World warned over failure
Ban Ki-moon
UN chief Ban Ki-moon has warned climate talks that failure to overcome deadlock placed the world in peril, and begged countries to spare the endangered Kyoto Protocol.
"Without exaggeration, we can say: the future of our planet is at stake -- people's lives, the health of the global economy, the very survival of some nations," Ban told environment ministers at the start of a four-day meeting on Tuesday.
"I urge you to carefully consider a second commitment period under the Kyoto Protocol. In the absence of a global binding climate agreement, the Kyoto Protocol is the closest we have," he said.
The conference under UN Framework Convention on Climate Change (UNFCCC) has until Friday to determine the fate of the Kyoto Protocol, the only legally binding treaty for curbing dangerous greenhouse gases.
Meanwhile, Canadian Environment Minister Peter Kent yesterday urged the international community to turn the page on the Kyoto Protocol and to build a global climate solution around a series of agreements reached last year in Cancun.
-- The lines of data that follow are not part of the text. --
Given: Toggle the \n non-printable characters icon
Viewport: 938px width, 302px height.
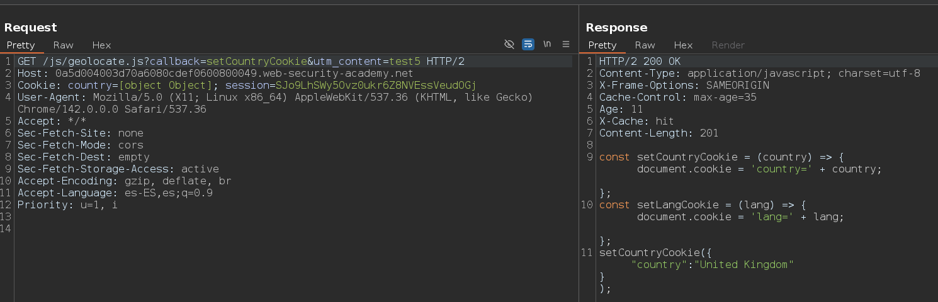Looking at the screenshot, I should pos(547,44).
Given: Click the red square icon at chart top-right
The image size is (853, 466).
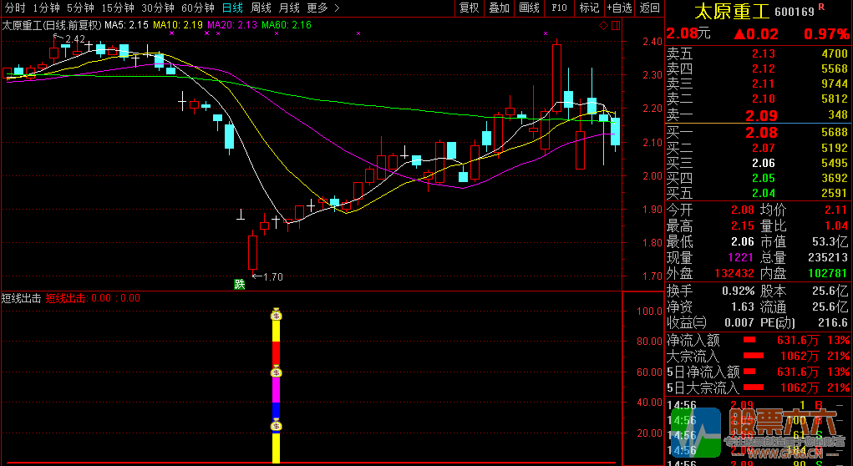Looking at the screenshot, I should point(615,27).
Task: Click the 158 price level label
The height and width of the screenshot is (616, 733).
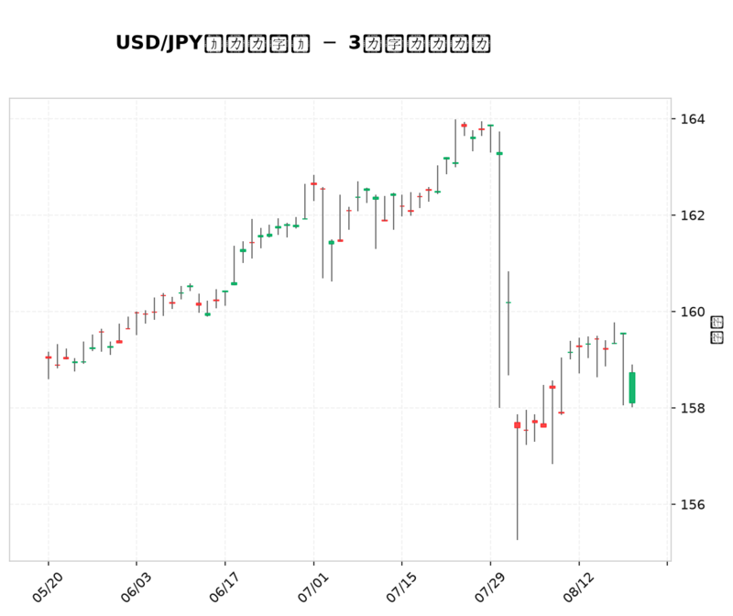Action: pos(693,408)
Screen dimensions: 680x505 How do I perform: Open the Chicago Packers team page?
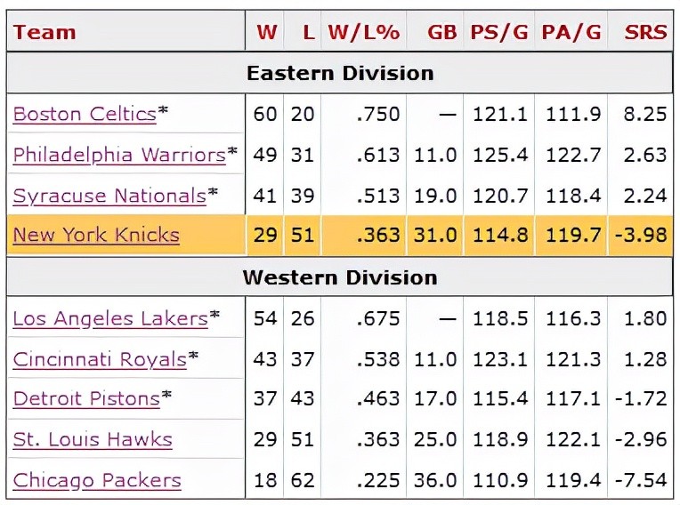(97, 480)
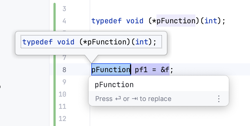Click line number 9 in the gutter
250x126 pixels.
point(64,82)
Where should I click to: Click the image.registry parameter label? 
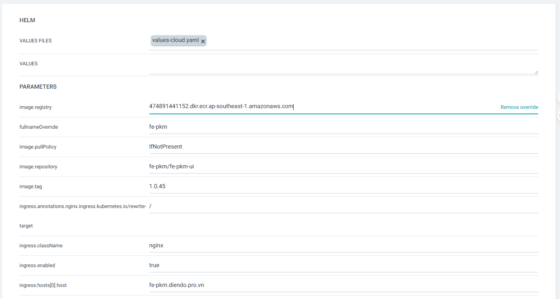click(x=35, y=107)
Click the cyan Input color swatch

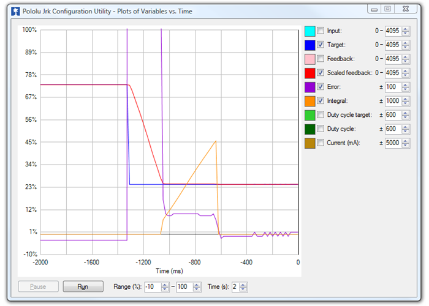(310, 31)
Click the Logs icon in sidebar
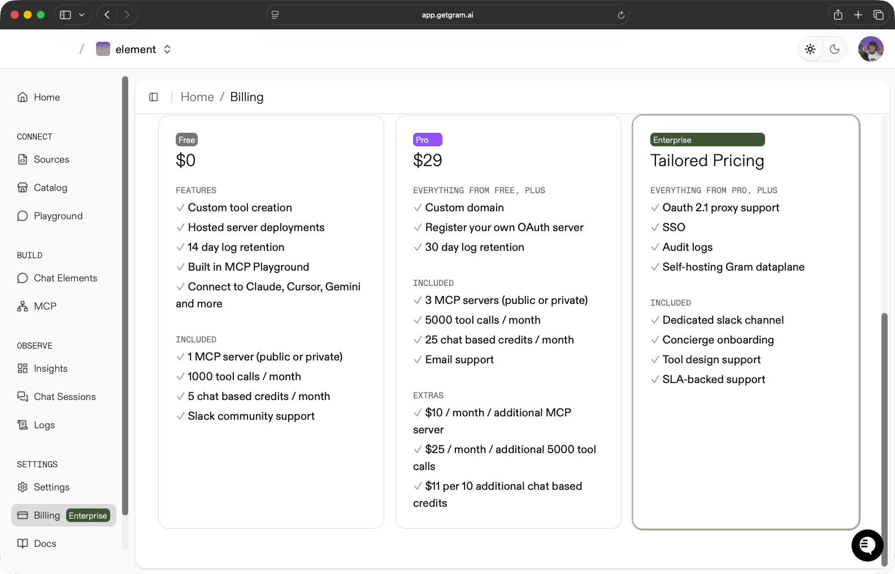895x574 pixels. click(23, 425)
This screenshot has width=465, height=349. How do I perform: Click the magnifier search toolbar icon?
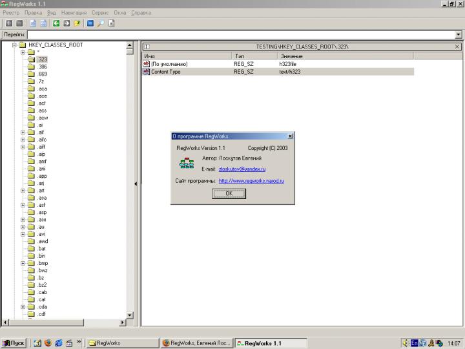coord(101,23)
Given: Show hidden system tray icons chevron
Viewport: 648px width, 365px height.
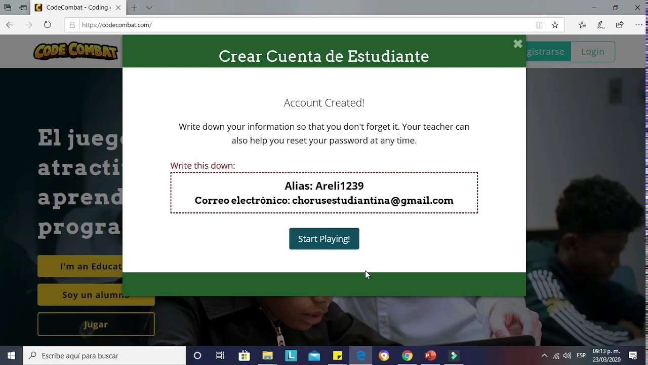Looking at the screenshot, I should (x=544, y=355).
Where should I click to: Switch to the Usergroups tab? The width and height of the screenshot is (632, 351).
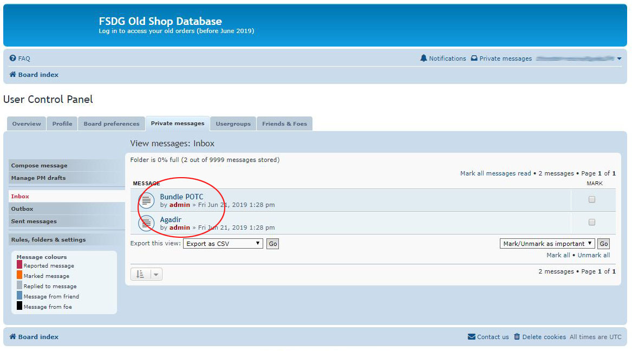[x=233, y=124]
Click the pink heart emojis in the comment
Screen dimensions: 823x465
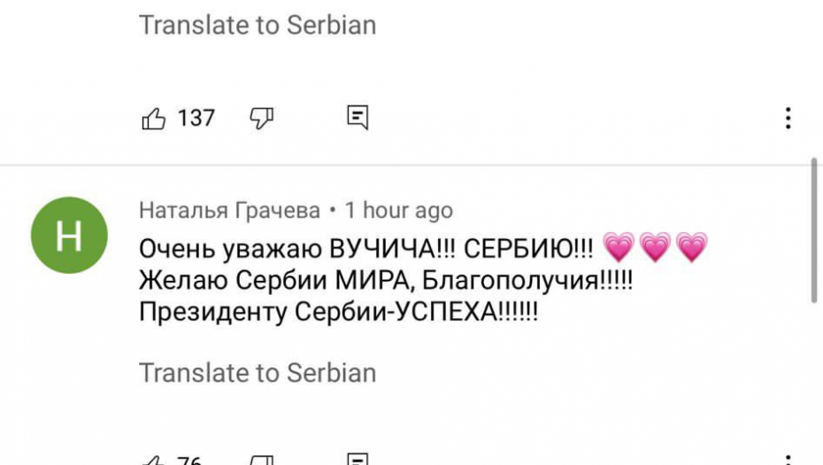click(654, 248)
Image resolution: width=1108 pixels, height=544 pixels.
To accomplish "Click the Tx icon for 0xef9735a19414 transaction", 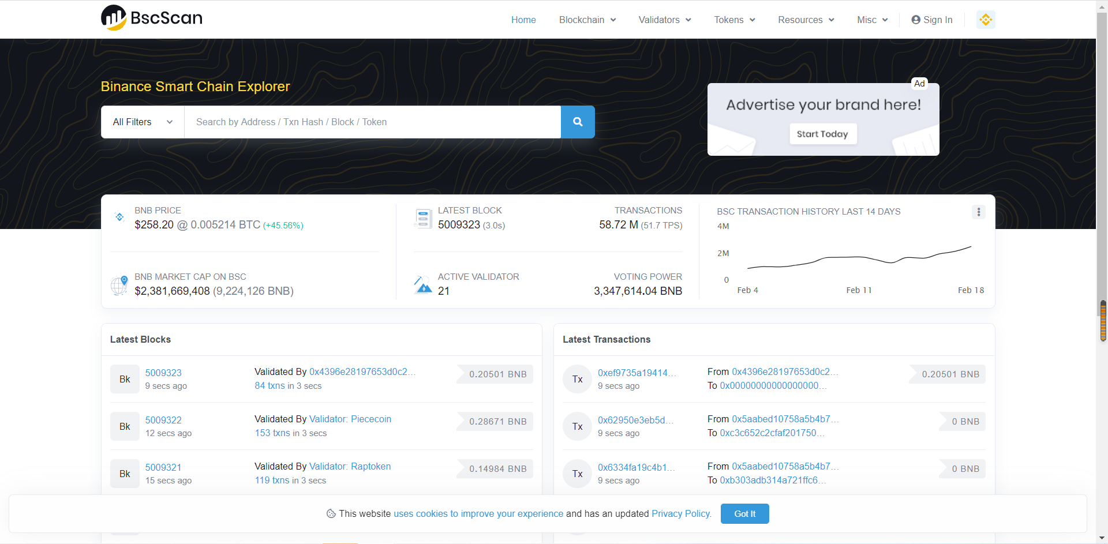I will [x=577, y=379].
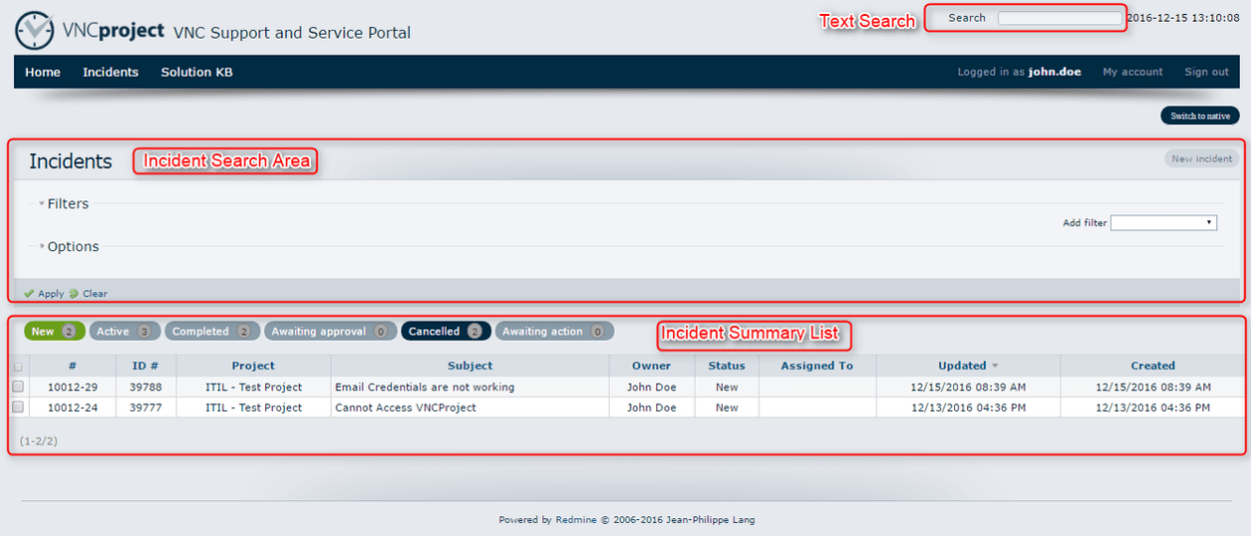Click into the Search text field

[x=1059, y=18]
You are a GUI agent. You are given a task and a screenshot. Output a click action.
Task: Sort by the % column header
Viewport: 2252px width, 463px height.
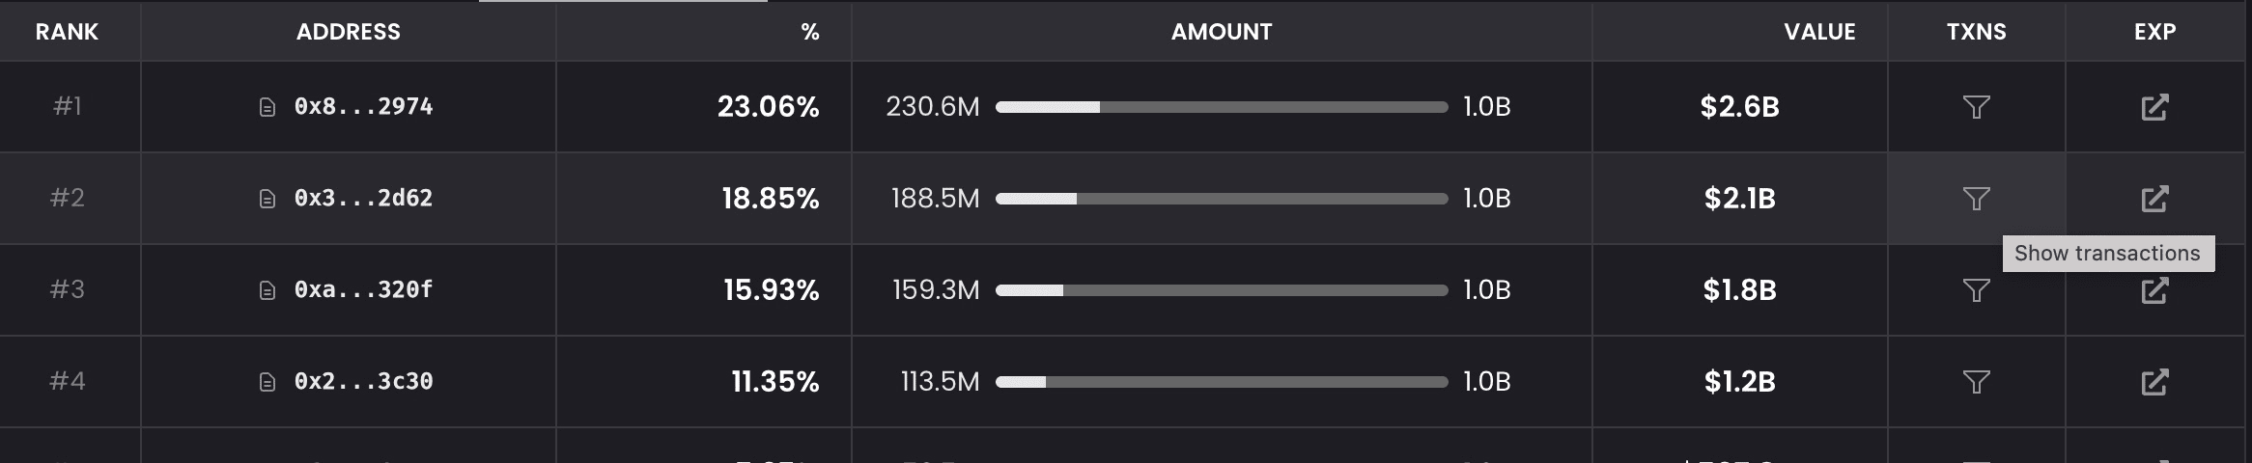810,32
Plunging into the debate, Ban called for Kyoto to be kept alive and scheduled meetings yesterday with the big players. "While Kyoto alone will not solve today's climate problems, it is a foundation to build on with important institutions. It provides the framework that markets sorely need. ... It is important that we do not create a vacuum."
Kyoto's death would leave a toxic legacy among developing countries, which see the treaty as a totem of solidarity between rich and poor, and leave the UNFCCC with only a voluntary approach for taming carbon emissions.
Kyoto's first round of emissions pledges expires next year. But these promises apply only to rich countries, not developing ones, nor do they concern the United States, which boycotted Kyoto in 2001.
Rich Kyoto countries are refusing to sign on for fresh commitments, saying this would be unfair if far bigger emitters, accounting for more than half of all carbon pollution, get off the hook.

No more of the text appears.